Britain’s addiction to cars is built on a financial house of cards

This article is more than 5 months old
Tom Haines-Doran

Saving the industry means saddling consumers with ever more debt. The fumes of 2007 are in the air

During lockdown in 2020, the local council in my neighbourhood of Levenshulme – a suburb of red-brick terraces in Manchester – proposed a low-traffic neighbourhood scheme. The plan generated substantial backlash among a segment of the community, leading to all kinds of rows and questionable behaviour on Facebook and elsewhere.

A central claim of the objectors was that people such as me who generally supported the measures were middle-class hippies intent on disrupting ordinary, working-class people who needed their cars in their day-to-day lives. At times, it seemed to touch on conspiracy theory. Supporters were cast as canny “gentrifiers”, who saw the planters being proposed to block traffic flow as an opportunity to increase the value of their properties.

I walked endlessly around my local streets with these arguments buzzing in my head. As I did so, I couldn’t help but notice the sheer number of expensive and very large SUVs racing around the narrow streets and blocking pavements. Later, when a handful of trial planters were installed as barriers, I witnessed these vehicles deliberately shunting them off the road – a testament to the vehicles’ power, and the anger of those driving them.

What was going on here? If you believe much of the media coverage, my community was engaged in a culture war – a seemingly intractable obstacle to anyone wishing to reduce the dominance of motor vehicles in our towns and cities.

The “war on motorists” idea gained traction on the right, and was seized upon by Rishi Sunak at this year’s Conservative party conference. But what we mean by “culture war” is rarely examined, and we must examine it if we are to overcome it. How does a “car culture” come about?

According to the government’s plan for drivers: “There’s nothing wrong with driving. Most of us use a car and, for many, life would not be livable without their car.” This is a “utility” understanding of car culture: cars are popular because people depend on them.

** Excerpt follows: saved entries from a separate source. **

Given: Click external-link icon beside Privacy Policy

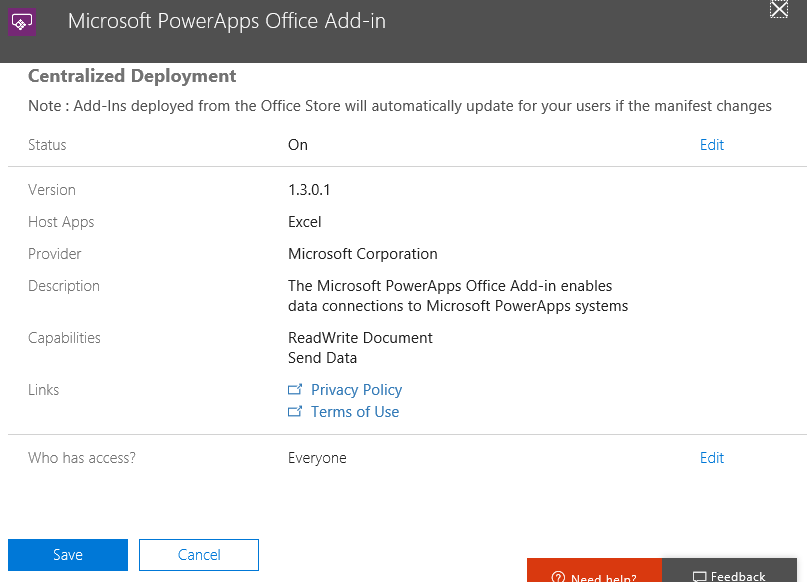Looking at the screenshot, I should (x=295, y=390).
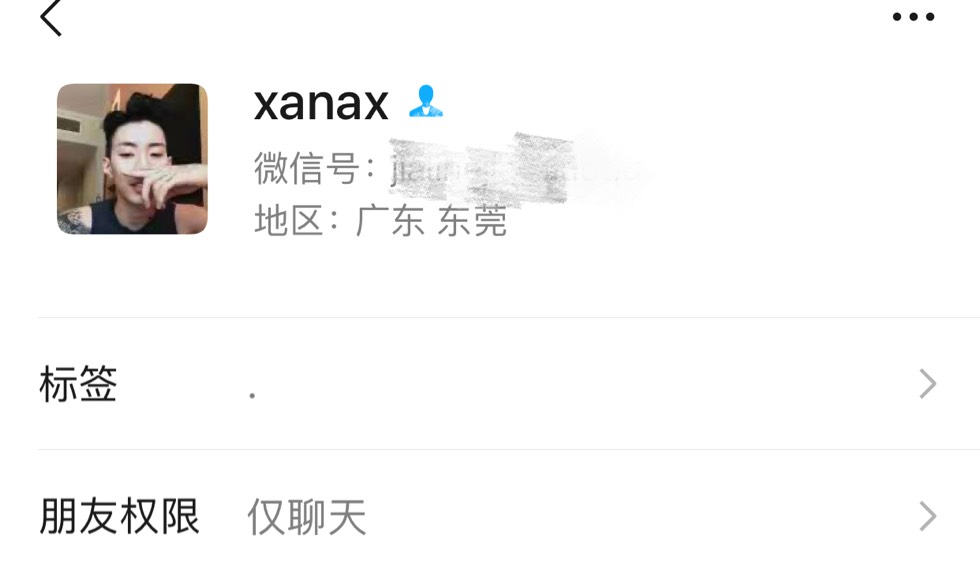
Task: Tap the blue male gender icon
Action: 426,101
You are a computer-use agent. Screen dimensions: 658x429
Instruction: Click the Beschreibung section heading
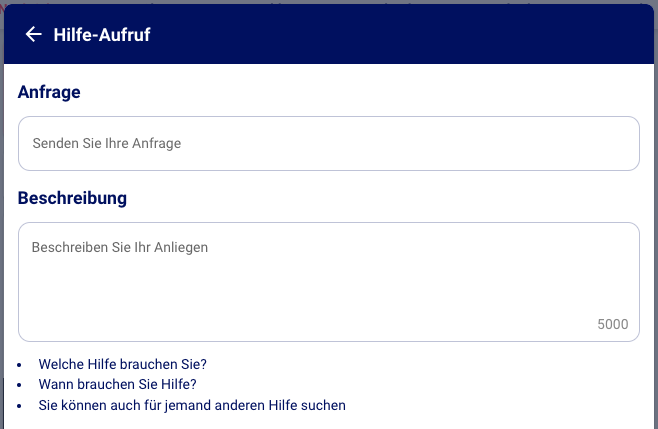[72, 198]
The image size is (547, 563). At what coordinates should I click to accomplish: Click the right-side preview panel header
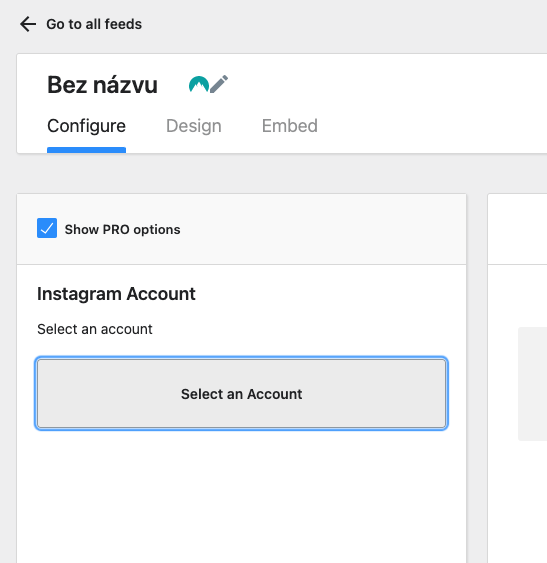517,229
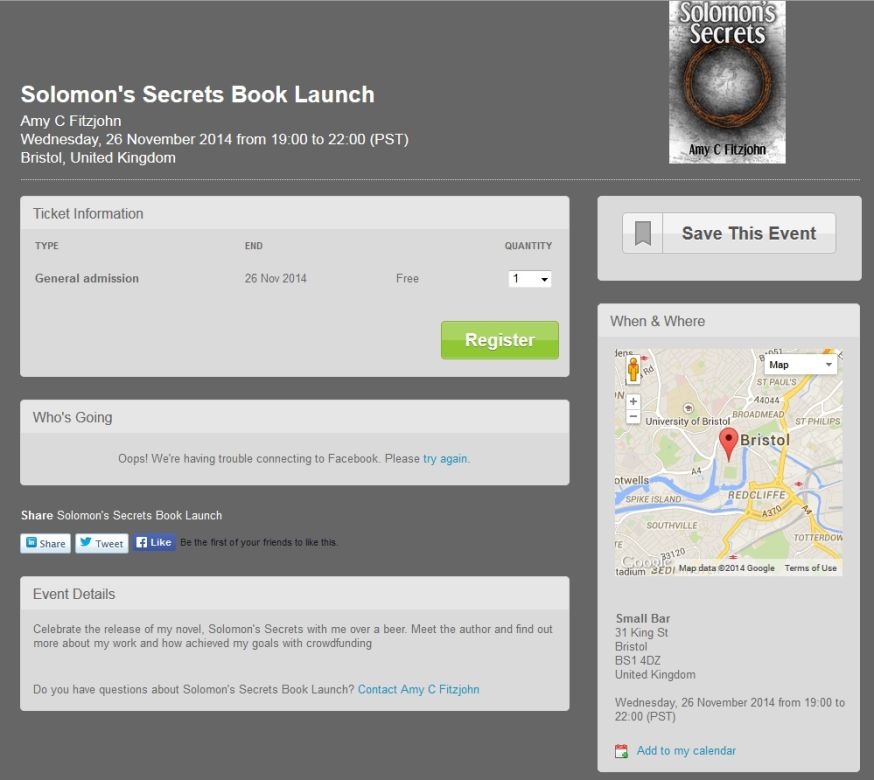Image resolution: width=874 pixels, height=780 pixels.
Task: Select the Street View pegman icon
Action: pyautogui.click(x=633, y=370)
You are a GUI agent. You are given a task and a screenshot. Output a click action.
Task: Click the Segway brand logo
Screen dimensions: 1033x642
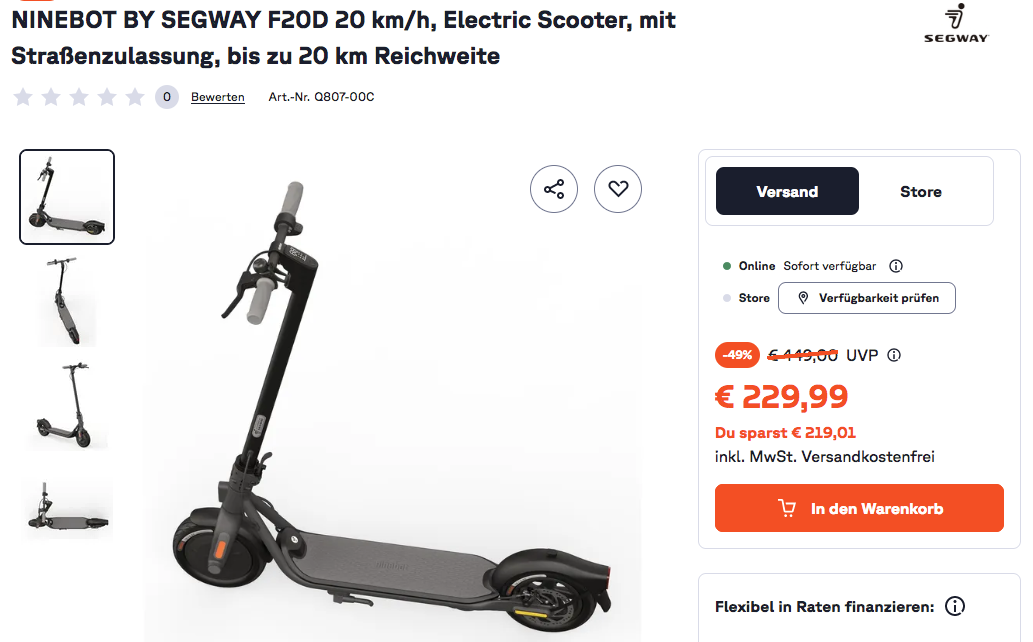(x=956, y=24)
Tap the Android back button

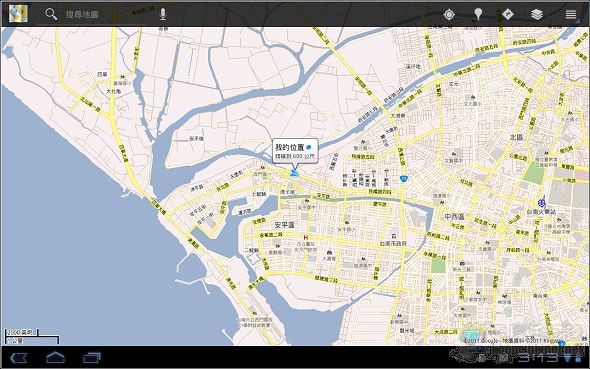click(x=18, y=358)
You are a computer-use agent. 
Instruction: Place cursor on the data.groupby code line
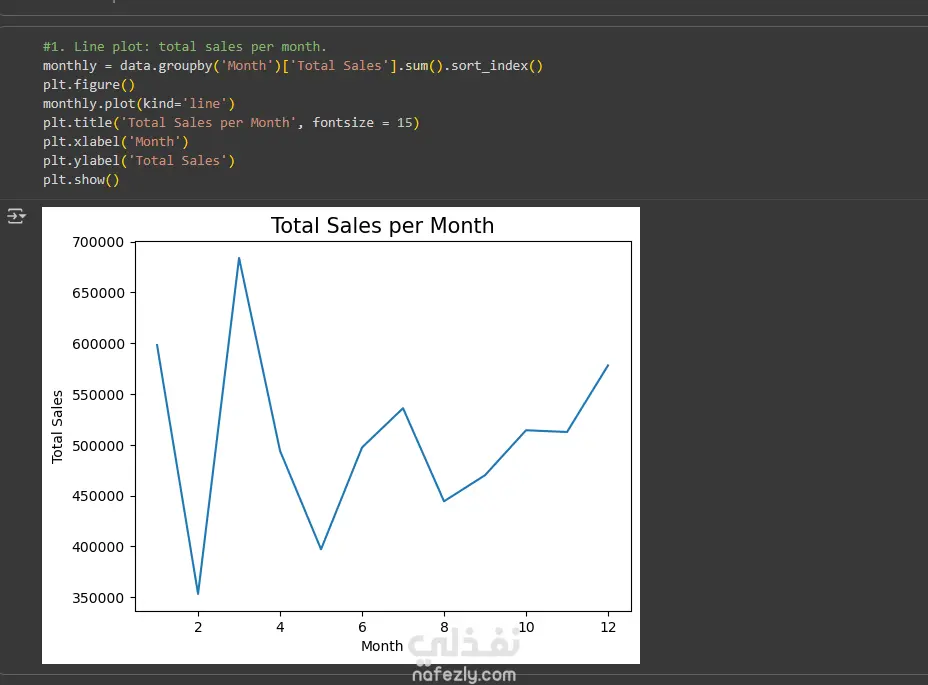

‘Walking around my local area, I couldn’t help but notice the sheer number of expensive and very large SUVs racing around the narrow streets and blocking pavements.’ Photograph: Alex Segre/Alamy

But, as transport researchers have argued, to properly understand why our car dependency occurs, we need to think about car consumption as what’s known as a “system of provision”, and this means understanding the complete economic and social process of making, selling and using cars. Looking at the problem this way, we notice that cars are produced at massive scale in huge plants that need to operate at all times at near full capacity to ensure profits and avoid insolvency. But demand for new vehicles in richer countries such as the UK has flatlined over the past few decades. The problem manufacturers have is that almost anyone who could possibly want or need a car already has one. How do you incentivise them to buy another one?

One “solution” has been a proliferation of bigger, snazzier and more expensive models, such as SUVs, in the past couple of decades: manufacturers compensated for sclerotic demand by increasing the value of each car sold. But how has that been possible when, in the UK, for example, real-terms average wages have also flatlined in the same period?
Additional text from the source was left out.